ドローンで使われる周波数帯を巻き込んで、いくつかの通信が封鎖された。
「夜までよ、わたし達が火器使用可能になるまで……全力で逃げる」
「ははっ、まるで国家規模の鬼ごっこだな」
「違いないわね、でも……」
行き交う車に注意しながら、久里浜は感情を込めて呟く。
「新海隊長と四条先輩には、なんとしても2人だけの時間を送って欲しいから……」
「そこは同感だね、なんか僕らだけ進展がありまくるのも申し訳ないし。うざったい大陸の連中はこっちで受け持とう」
「そういうこと! じゃあ電波妨害エリアを起点にのらりくらりと逃げるわよ、ドローンの望遠カメラで捕捉されたら一気に不利になるからね」
橋を渡って新宿区へ入る。
そして都営大江戸線を2人が抜けたのを、スーツの男が近くの屋台傍から眺めていた。
「懐かしいな、防衛大時代にヤクザの事務所を潰して逃げた頃を思い出す……。勉や美咲と過ごした楽しい春だ」
屋台のクレープ屋さんの前にいたのは、真島雄二を始めとする食い倒れ御一行だった。
坂本と久里浜がワザと目立っているおかげで、こちらは必死で追跡するロシア人部隊を見送る……なんていう余裕すらある。
「ヤクザ? 真島、なんですかそれは?」
パーカーのフードをかぶったテオドールが、無邪気に疑問符を浮かべながら質問した。
その手には、既に半分ほど無くなったイチゴクレープが握られている。
ちなみに2個目。
「ロクでもねえクズの集まりだよ、昔……勉と休日に暇つぶしでヤクザや今で言う半グレを叩き潰してたんだ。あれはアレで結構楽しかったな……」
「真島係長と錠前勉に襲われるとか……、なんと不幸な方々でしょう。モグモグ……」
呑気にクレープを頬張る氷見。
彼女の手には、”録画中”のスマホが握られており、そのカメラは愛らしく身分を隠した執行者姉妹を映している。

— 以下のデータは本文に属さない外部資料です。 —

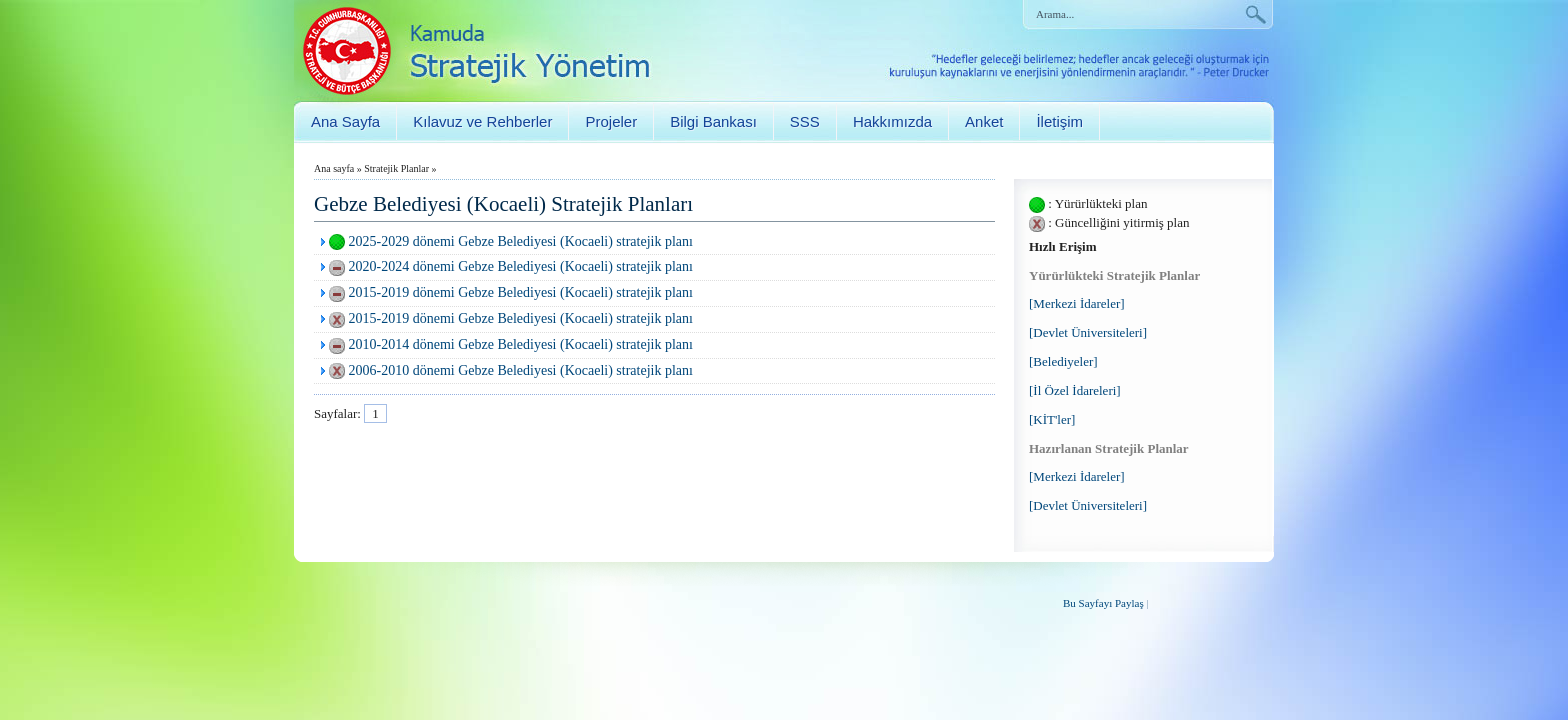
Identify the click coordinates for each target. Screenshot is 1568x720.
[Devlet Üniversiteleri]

「はぁ~、世界のアイドルとグルメ旅だなんて……今日ほど公僕になったのを感謝した日はありません」
こいつ前に体重気にしてたよな……と真島は思いつつ、一旦無視して次の行き先を提案した。
「大陸の連中は向こうが引き付ける、その間は完全なフリーってわけだ。甘味を食ったら塩気が欲しくなったろ、次は重いパンチの効いたヤツを食わせてやるよ」
真島の言葉に、執行者姉妹は金色の目を輝かせた。
逃走劇と恋愛劇、そしてグルメ劇……本日の東京は大変に騒がしかった。